The easier part is probably a result of my own insecurities. I don’t feel like I quite fit into my social circle group. On paper I do. I have a sweet minivan, husband, three kids, a college degree, and a house in the suburbs, but there is something that just doesn’t quite fit right with that group. I’m trying to figure out what it is, so far I haven’t figured it out, but maybe some day. It’s a little bit like being someone who accidentally stumbled into a party that people are too nice to tell you leave. But there is something about that group that worries me, it’s like I have a secret that they’re going to discover and then revoke my minivan. But the group that was different… well we went into those situations with the understanding that I didn’t fit in, that I was different, and instead of focusing on whether or not I fit the image; personality, ability, and a hard work were considered. It no longer mattered if I lived in the right neighborhood, signed my kids up for the right activities, attended the right social gatherings, or had the same political affiliation, what mattered was that I had something to contribute and add to the conversation.
I know it’s crazy, but this was freeing. There is a certain sense of freedom that comes from knowing that you have to prove your abilities rather than making adjustments to fit expectations.
I recently read a book where one of the main characters is a member of group until a secret is revealed.
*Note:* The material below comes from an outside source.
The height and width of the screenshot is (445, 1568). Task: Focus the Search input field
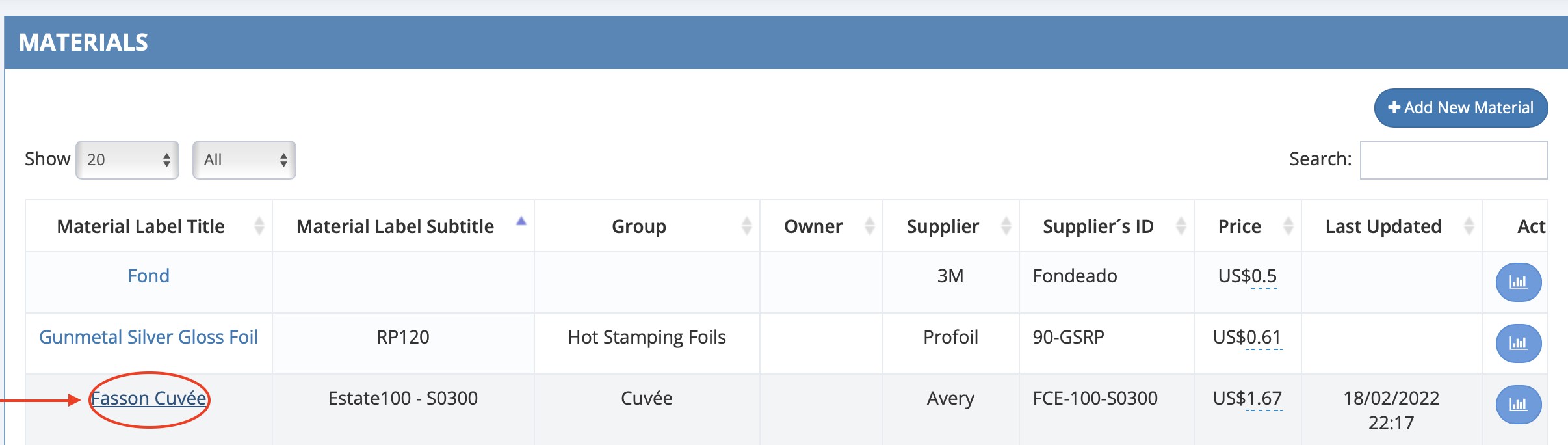click(1454, 160)
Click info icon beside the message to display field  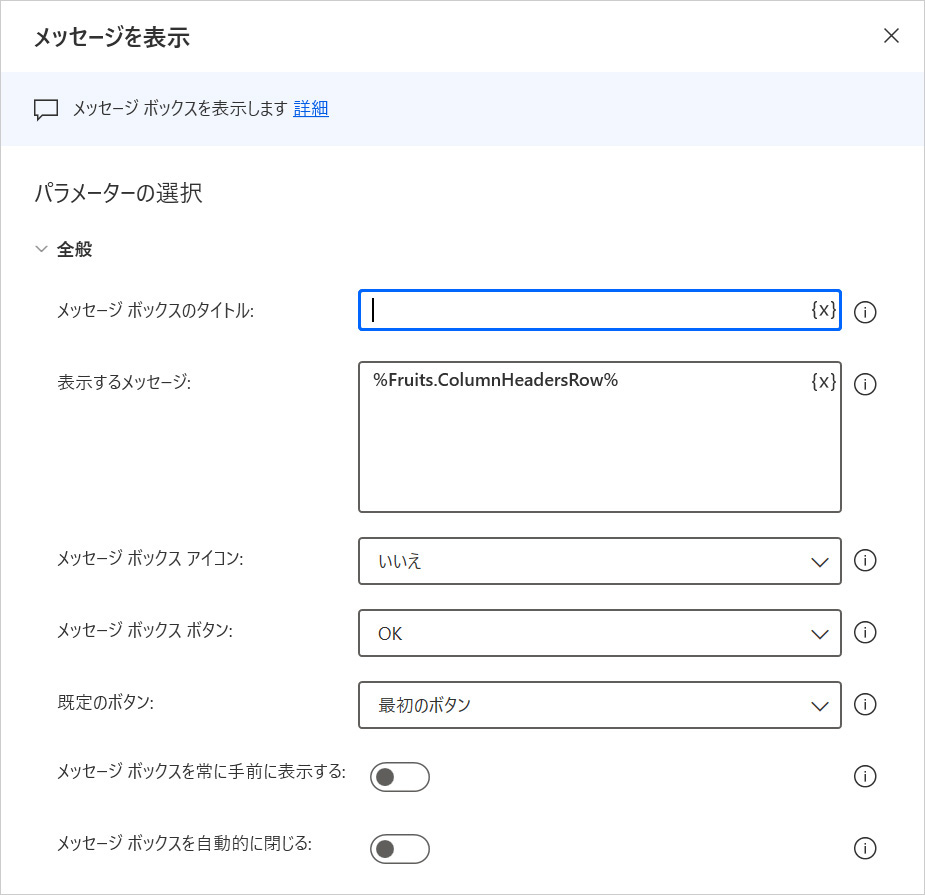click(x=866, y=384)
Upon this revelation, the group publicly shuns him, but in the end he doesn’t care. He sees the shunning as freeing, once they truly remove him from the group he is free to go off and learn to be who he really is. I loved that concept, the concept of learning to be who you are and not who someone thinks you need to be.
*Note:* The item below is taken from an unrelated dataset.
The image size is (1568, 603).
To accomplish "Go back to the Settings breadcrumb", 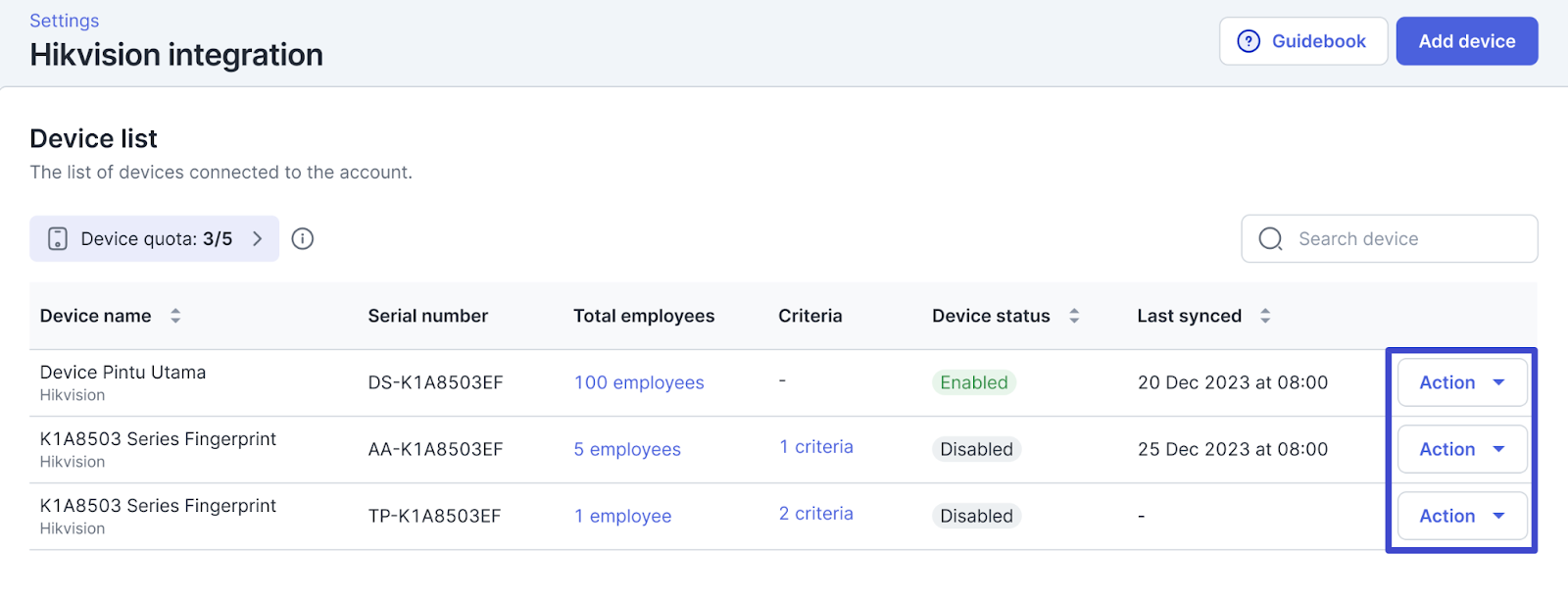I will 64,21.
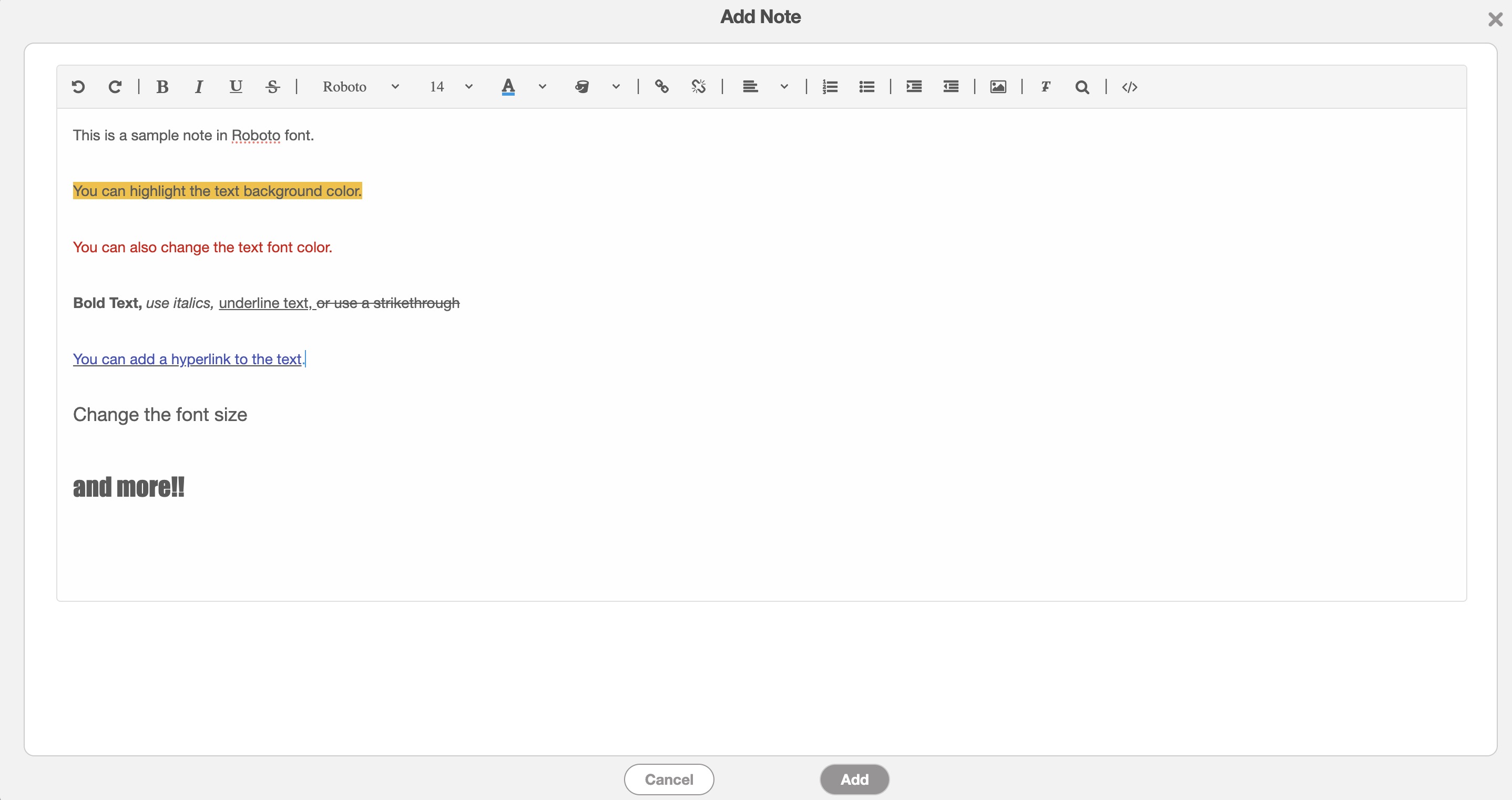1512x800 pixels.
Task: Click the undo arrow icon
Action: click(78, 87)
So here’s my thought. 2020 has been a sucky year for everyone. I’m not sure there’s really a way around admitting that. Instead of finding the “otherness” within our own groups and identifying them as bad, what if we find this otherness and embrace it? What if we learn from each other, what if we use the differences to build something that is stronger and better because we have a variety of talents, experiences, and thoughts? What if we stop identifying our insecurities in others in an effort to make ourselves feel more important and just learn from one another, show kindness, and serve? What if instead of vilifying the people that make mistakes or are hypocritical, we show love, kindness, and compassion? What if we make the assumption that race, address, marital status, political affiliation, and sexual orientation are not everything that makes up a person? What if we assume that differences of opinion are ok, and that for society to function correctly we need a plurality of thought? What if we take that country song to heart that “most people are good?”
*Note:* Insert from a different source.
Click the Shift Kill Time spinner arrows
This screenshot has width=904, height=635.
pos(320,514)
I think if we did that, we might learn from each other. We might become friends with people we never would have spoken to in the first place. We might have stronger communities and social groups. We might find ourselves reaching out to people who we would have avoided. We might find that people we thought were “like us” now feel free to express their true opinions and that their differences are both refreshing and enlightening. We might find that accepting others gives us the chance to accept ourselves, imperfections and all.